GOAL 1: From the records below, pull out every line containing the word "accomplish" and copy each one.

Date of publication: November 1st, 2017
Genre: Fantasy, Dystopia, Young Adult
Number of pages: 221
POV: 3rd person
Book synopsis (from Goodreads):
“She thought she knew who she was and where she came from. Then her home was destroyed. Her brother lost amongst the ashes. And the boy she loves vanished. She owed her own survival to a mutant — the very forces behind the destruction. Now Sorrel will never be the same again.”
There is no “Before”, there is only “Now”. Because now there’s no internet, no TV, no power grid. Food is scarce, and the world’s a hostile place. But Sorrel lives a quiet life in the tiny settlement of Amat. It’s all she’s ever known …
Until a gang of marauding mutants destroys the village, snatching her brother Eli, and David, her boyfriend. Sorrel sets out after them, embarking on a journey fraught with danger. Can she survive? The only thing that keeps her going is Eli and David. They are out there somewhere. They must be alive. And if she has her way, she will find them.
THE NEW DARK is the first book in a new YA-trilogy and will be published in November 2017. The second and third books in the series (THE NEW DAWN & THE NEW DAY) will be released in 2018.
Lorraine Thomson was born in Glasgow. She won a UK writing competition and was short-listed for the Dundee Book Prize. She now lives in Ullapool on the rugged north-west coast of Scotland.
Follow the author on Twitter: @LGThomson1
Trigger Warning: remembrance of infanticide
I was on the fence after I read The New Dark. One one hand, I thought that the basic storyline for the book was fantastic. A post-apocalyptic world where mutants were common. That caught my attention from the get-go. But, I found that I had issues following the storyline at the same time. There was not enough background given about what happened “Before“, how the mutants came to be and what Sorrel’s birthmark means. When I finished The New Dark, I was at odds at what rating to give it. I settled on a 3 because I can see the potential in the book.

GOAL 2: Duplicate the part of the book review above between "There is no" and "will find them.", inclusive.

MATERIALS PROVIDED:
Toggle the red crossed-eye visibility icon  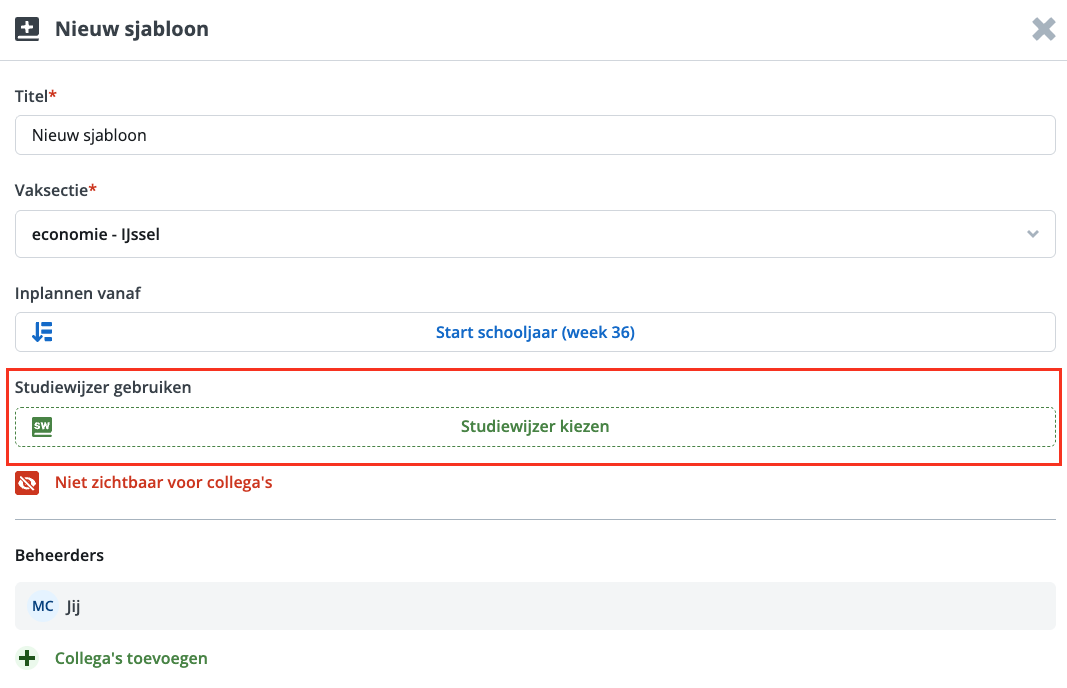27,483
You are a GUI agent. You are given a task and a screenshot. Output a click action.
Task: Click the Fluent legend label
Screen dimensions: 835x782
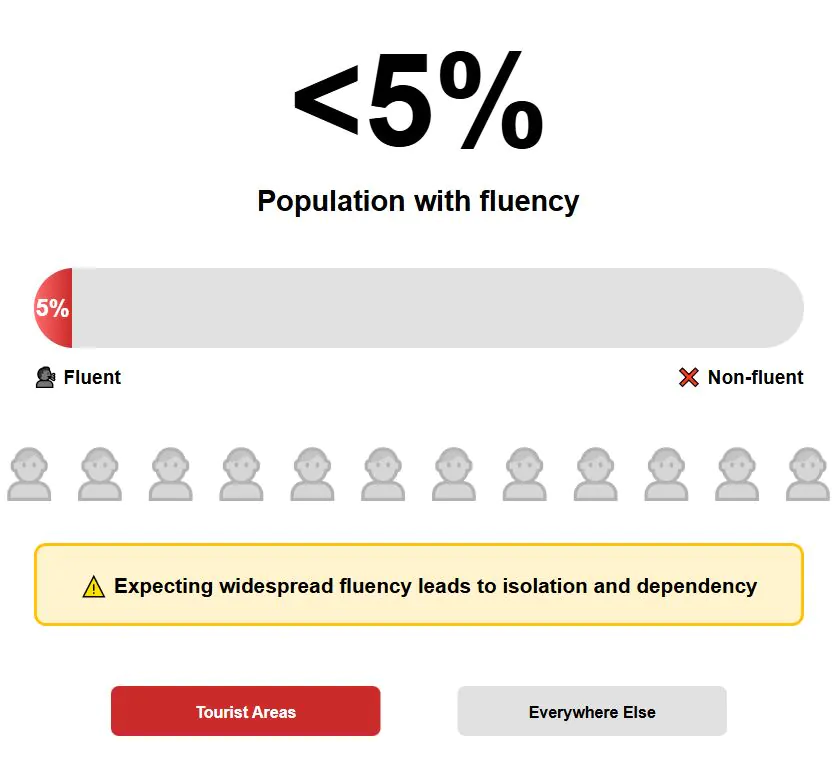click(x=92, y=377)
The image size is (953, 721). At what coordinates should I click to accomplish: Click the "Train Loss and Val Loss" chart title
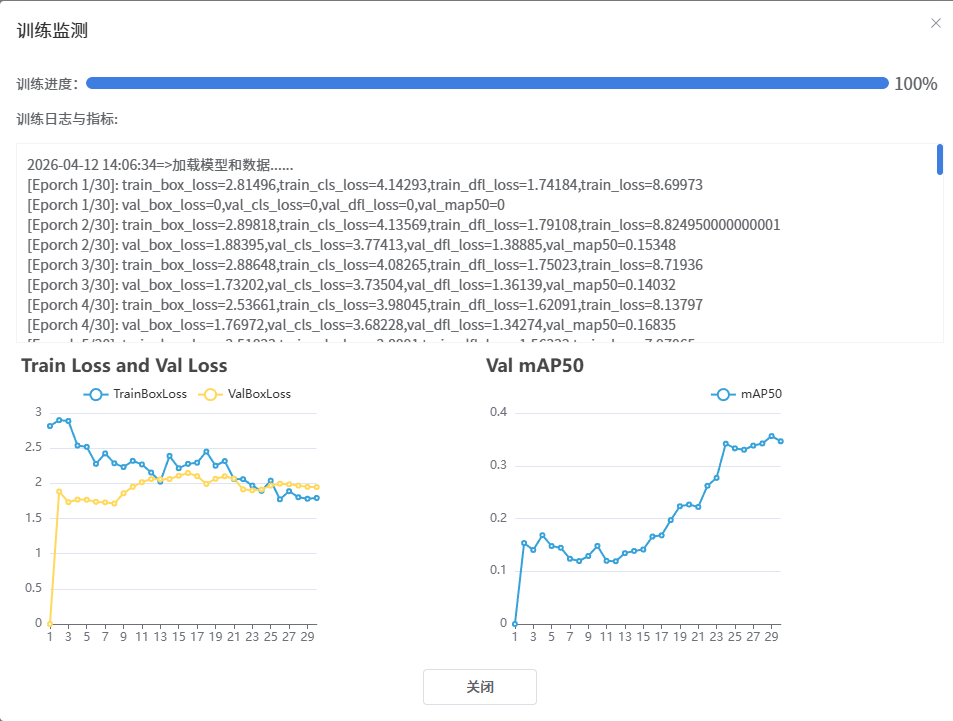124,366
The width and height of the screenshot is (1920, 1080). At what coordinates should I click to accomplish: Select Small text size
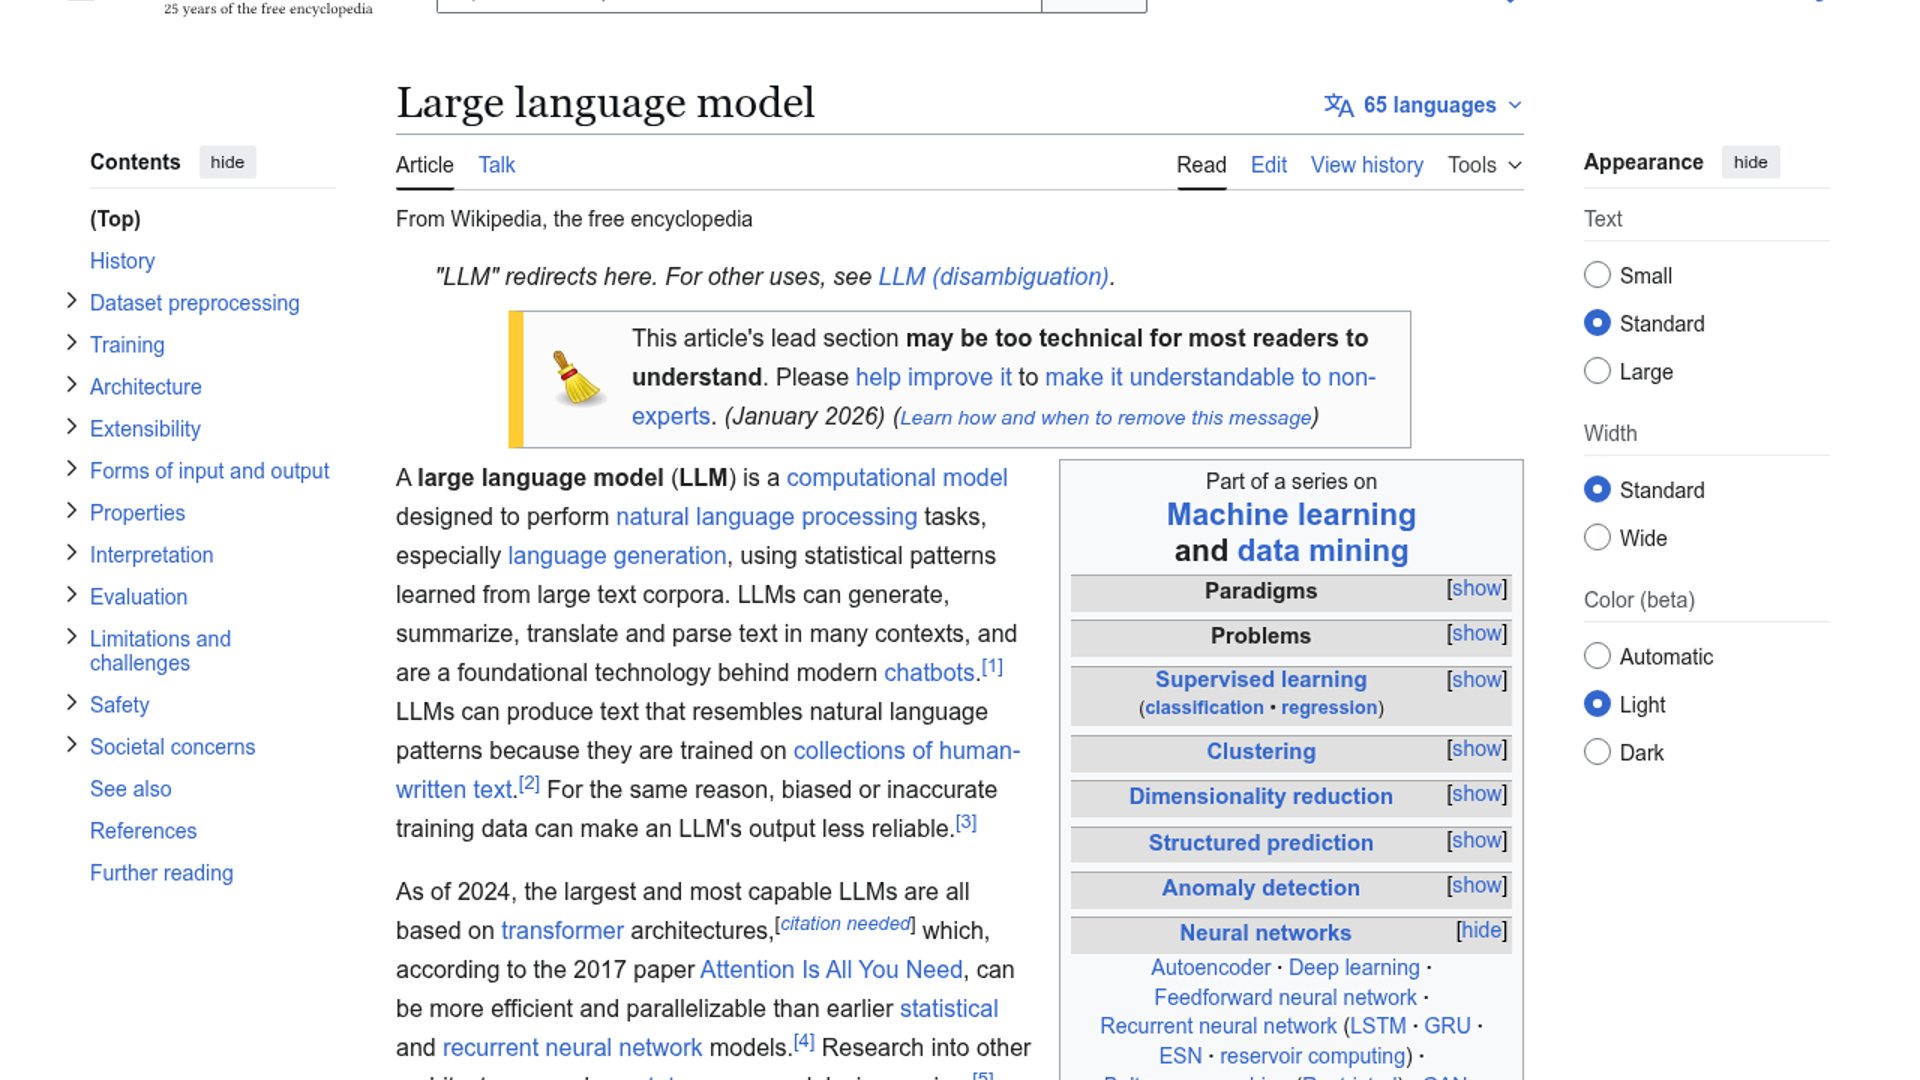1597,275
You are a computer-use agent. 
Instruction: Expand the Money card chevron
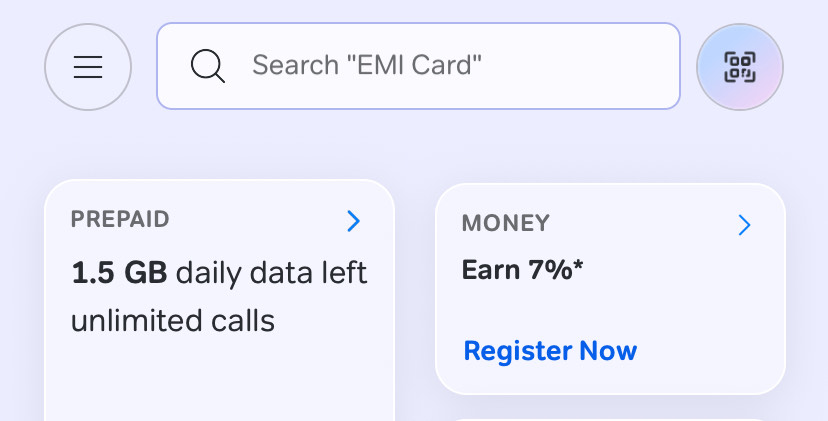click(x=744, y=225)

WORKED ANSWER 1:
The image size is (953, 721). At what coordinates should I click to accomplish: Click the "Train Loss and Val Loss" chart title
The width and height of the screenshot is (1920, 1080). At what coordinates should I click to accomplish: Select Small text size

WORKED ANSWER 2:
There is no “Before”, there is only “Now”. Because now there’s no internet, no TV, no power grid. Food is scarce, and the world’s a hostile place. But Sorrel lives a quiet life in the tiny settlement of Amat. It’s all she’s ever known …
Until a gang of marauding mutants destroys the village, snatching her brother Eli, and David, her boyfriend. Sorrel sets out after them, embarking on a journey fraught with danger. Can she survive? The only thing that keeps her going is Eli and David. They are out there somewhere. They must be alive. And if she has her way, she will find them.